Karena itulah awalnya saya hanya akan memeriksa kelengkapan pendaftaran dan kemudian menyuruh mereka pulang. Namun, saat ngobrol, pengantin laki-laki bilang bahwa ia datang langsung dari rumahnya di kecamatan Maleber, kurang lebih 50 kilo dari kecamatan ini, khusus untuk mengikuti penataran calon pengantin. Saya benar-benar tak tega menyuruhnya pulang. Maka, sekali lagi keluarlah petuah dari Naib Kramat—julukan ini saya dapatkan karena saya tinggal di Kramatmulya. Saya hanya membahas satu topik dalam kesempatan itu, yaitu tentang keridhaan untuk menikah sebagaimana tercantum pada lembar form N3—Surat Persetujuan Mempelai. Jelasnya, masing-masing pihak, calon suami dan calon istri, ridha menikah dengan pasangannya tanpa ada paksaan dari siapa pun. Soal keridhaan ini benar-benar penting karena tanpa keridhaan kedua pihak, kelak setelah menikah, suami akan mencampakkan istri, dan istri mengabaikan suami. Sebab, mereka tidak ridha menerima kekurangan yang ada pada diri pasangannya, entah kurang tinggi, kurang gemuk, kurang mancung, kurang gigi, atau kurang duit.
Ketika berpacaran biasanya kedua pihak menunjukkan bagian terbaik diri mereka. Dari kajian psikologi, defense mechanism—mekanisme pertahanan diri—mendorong mereka menyembunyikan keburukan diri sendiri, baik sifat, latar belakang, atau pun kecenderungan buruknya. Setelah menikah, biasanya sifat-sifat buruk, seperti mudah marah, pencemburu, pelit, dan lain-lain muncul ke permukaan, karena saat itu mekanisme pertahanan diri menjadi longgar. Sebelum menikah, sistem sensor belahan jiwa kita menahan keluarnya sifat-sifat buruk di hadapan pasangan sehingga yang muncul lebih banyak perilaku baik nan terpuji. Saat pacaran, seorang laki-laki tampak sangat perhatian, setiap malam nelpon, setiap saat nge-PING, menanyakan kabar. Saat tahu pacarnya sakit perut, ia ungkapkan perhatian penuh, menyuruhnya ke dokter, bahkan mengantar dan membayari ongkos dokter. Setiap saat menanyakan:
“Hai, kamu sudah makan belum? Ayo dong makan, nanti kamu sakit…”
“Makan yuuk…”
“Hi, sedang apa? Kangen banged nich…”
“Ga apa-apa Say, kamu pake saja, duitku kan duitmu juga… yang penting kuliahmu bisa segera beres…”

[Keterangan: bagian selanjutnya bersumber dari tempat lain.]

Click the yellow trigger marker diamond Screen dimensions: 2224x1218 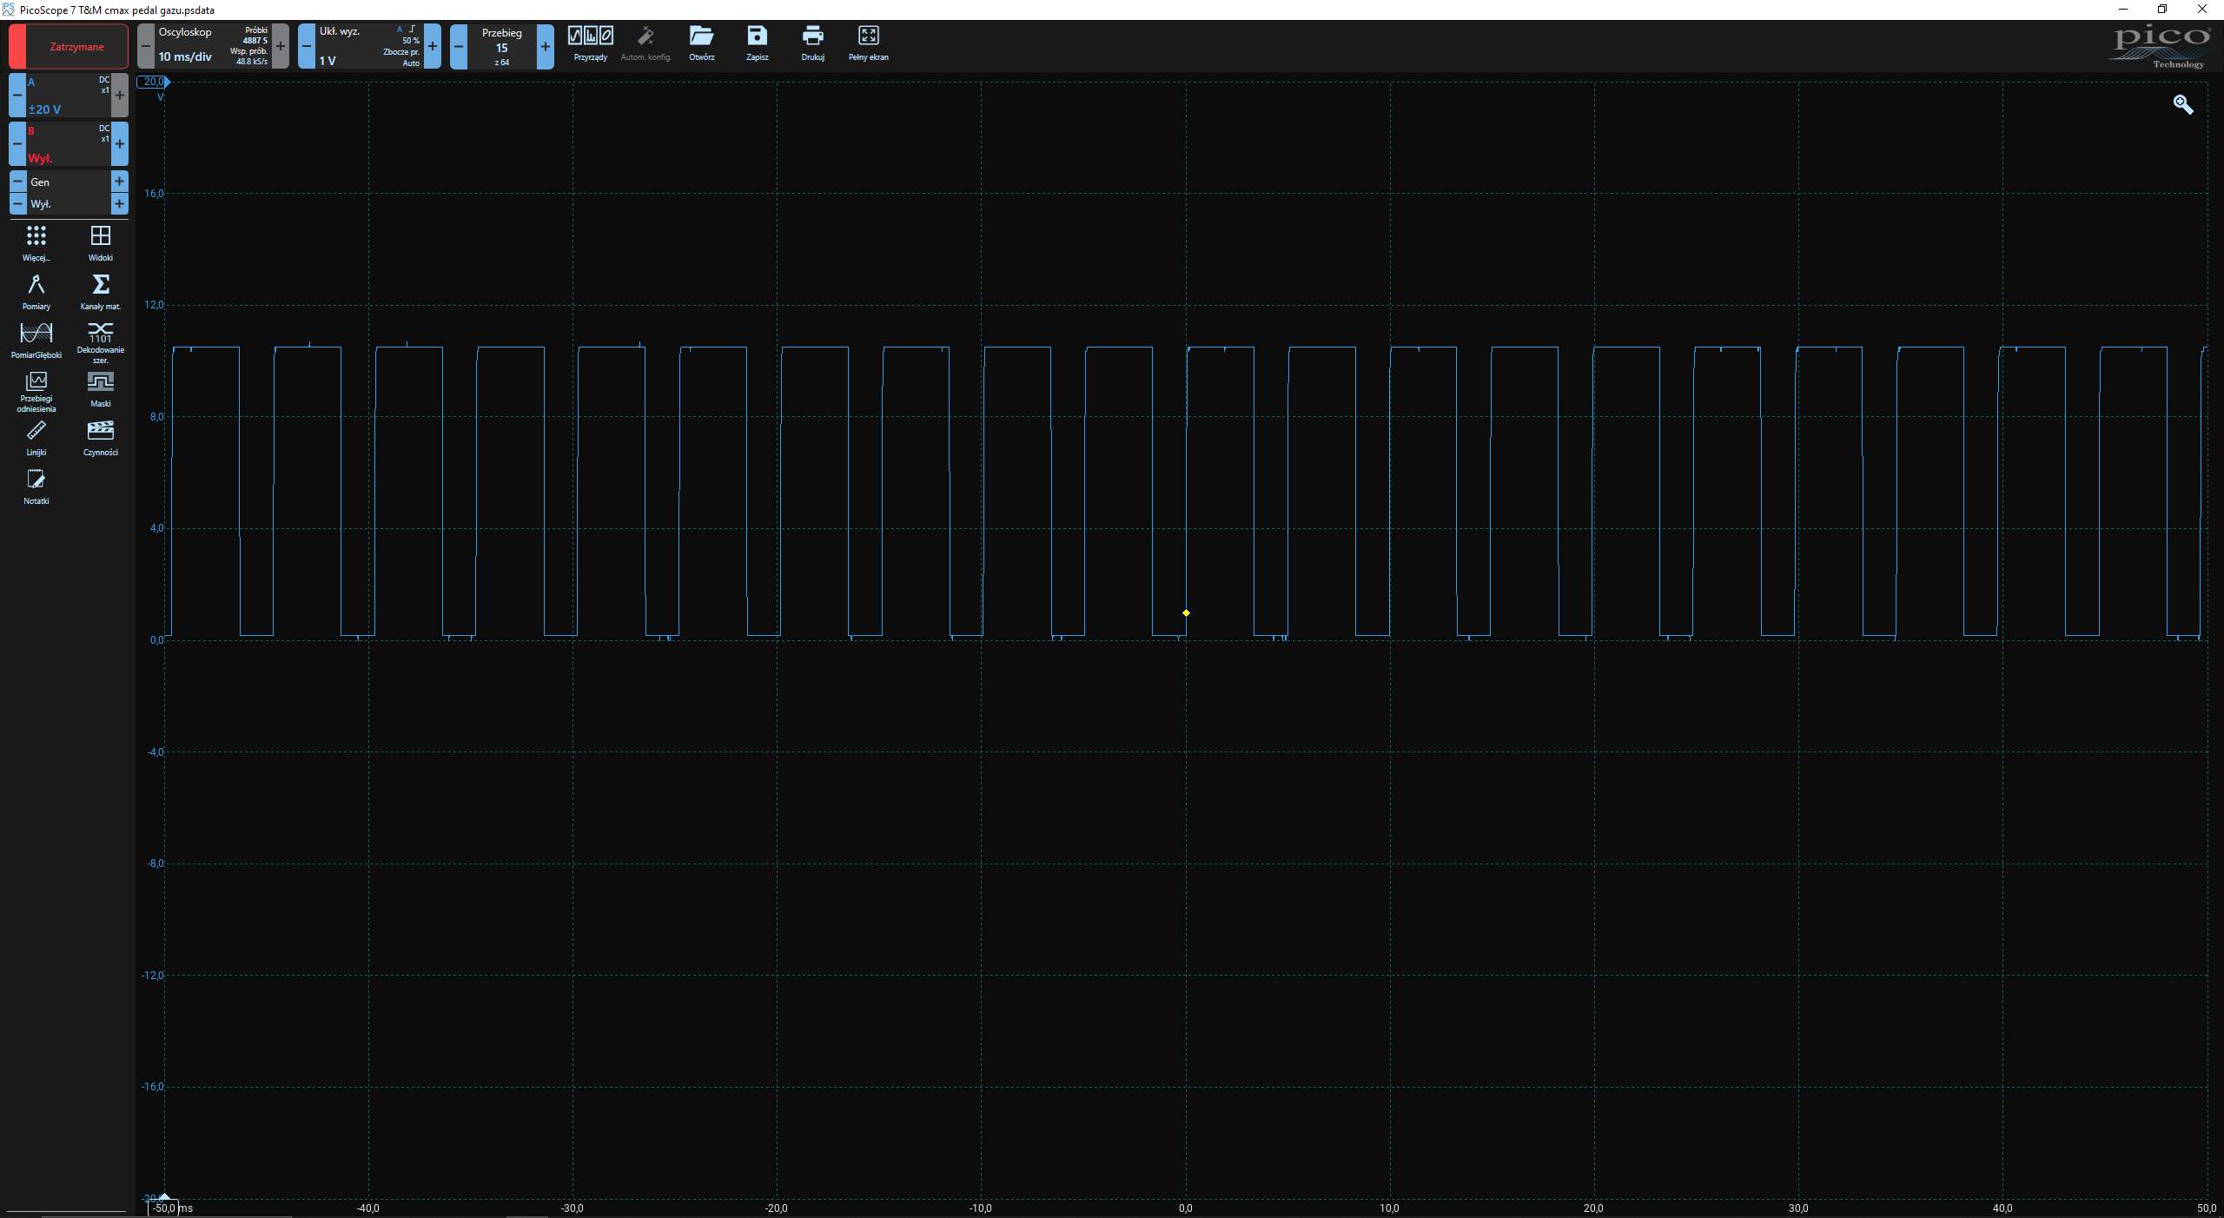(x=1186, y=613)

Setelah menikah, bawah sadar kita berkata kepada sifat buruk, “Oke… udah aman, kau bisa keluar sekarang.”
Jadi, setelah menikah, saat istri sakit, si suami mengeluarkan uang dari dompetnya, lalu berkata, “Ke dokter gih..” atau yang lebih parah, “Cengeng banget sih, baru sakit perut gitu aja humarurung terus …” (Humarurung: Ungkapan lirih karena sakit, biasanya hanya berupa rangkaian huruf, seperti uuuuhhh disertai raut muka menahan sakit).
Saat istri butuh duit, sang suami bilang, “Gila… kan baru kemaren duit gajian gue kasih semua… masa uda abis lagi?!”
Atau, “Mana, coba aku mau liat catatan pengeluaranmu!”
Dialog-dialog macam itu sangat mungkin terjadi. Jika tidak ada dialog verbal, mungkin non verbal, seperti dialog pake buku, piring, atau HP yang dilempar. Karena itulah keridhaan menerima pasangan mutlak diperlukan sehingga masing-masing bisa menerima keburukan dan kekurangan pasangannya.